#### What you should do
Copy out each line of the data below in which "click" appears.
[Opening Dataset section]
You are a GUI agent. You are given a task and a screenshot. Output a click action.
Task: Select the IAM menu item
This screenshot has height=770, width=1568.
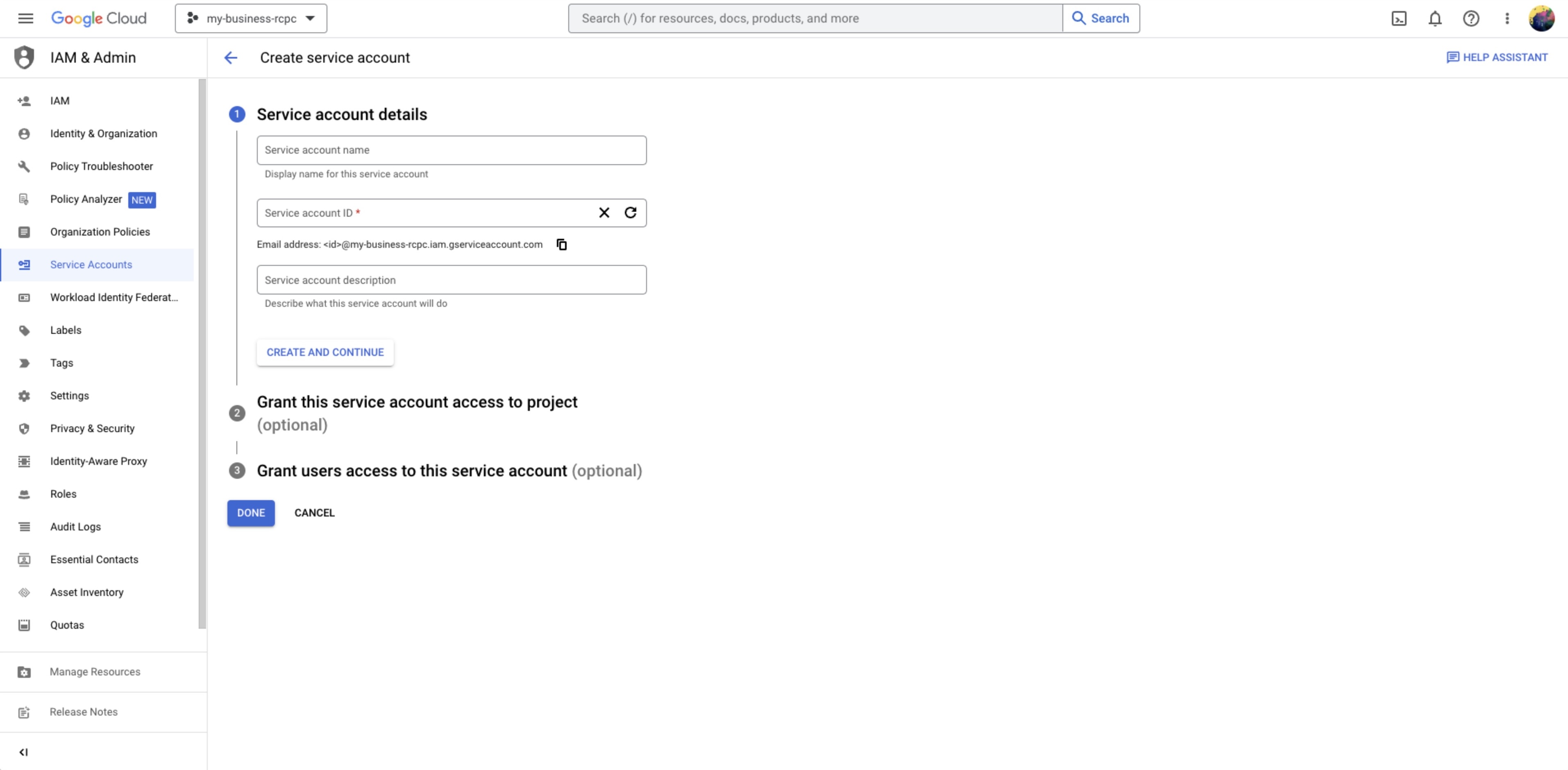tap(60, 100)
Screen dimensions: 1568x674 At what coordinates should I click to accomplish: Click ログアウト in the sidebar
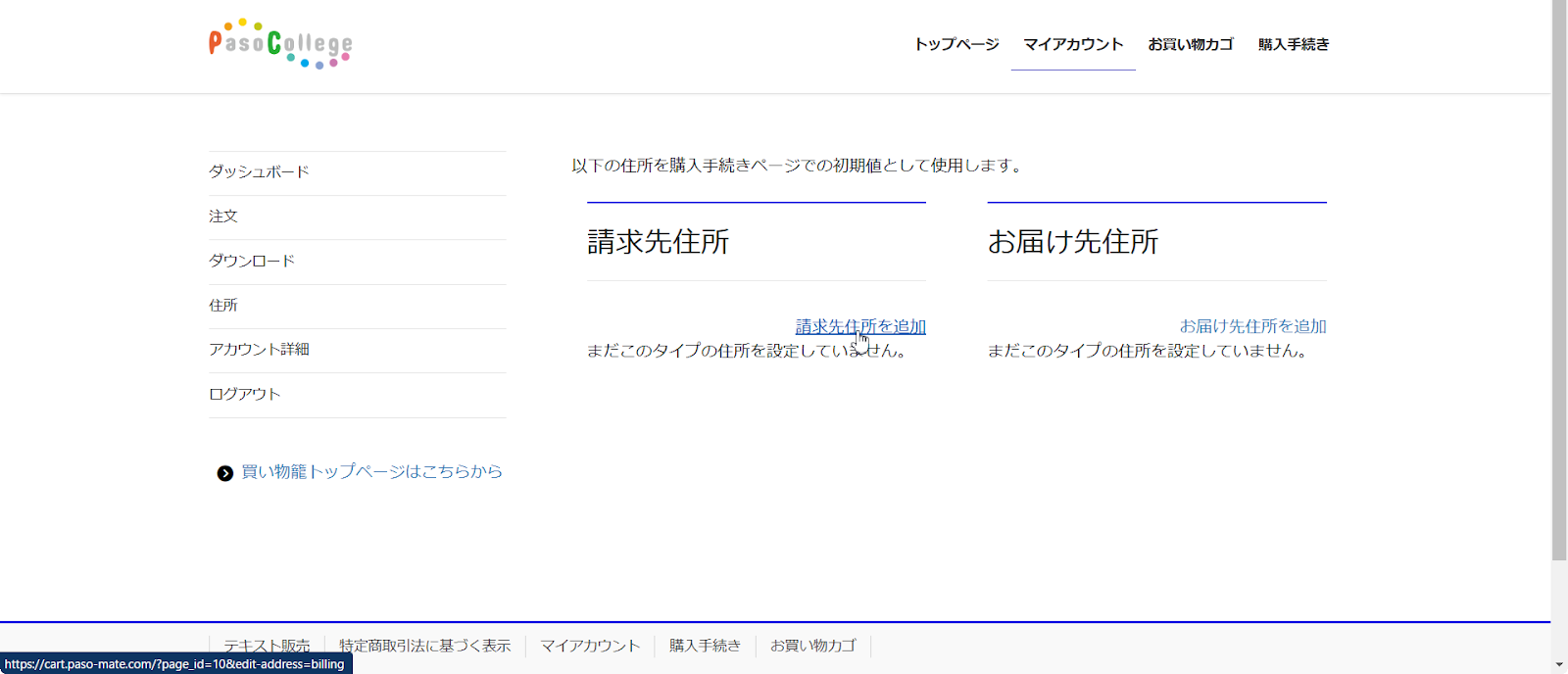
[Closing Dataset section]
#### Result of the exercise
You are a GUI agent. You are given a task and a screenshot. Output a click action.
Screen dimensions: 1568x674 At what coordinates should I click to accomplish: Click ログアウト in the sidebar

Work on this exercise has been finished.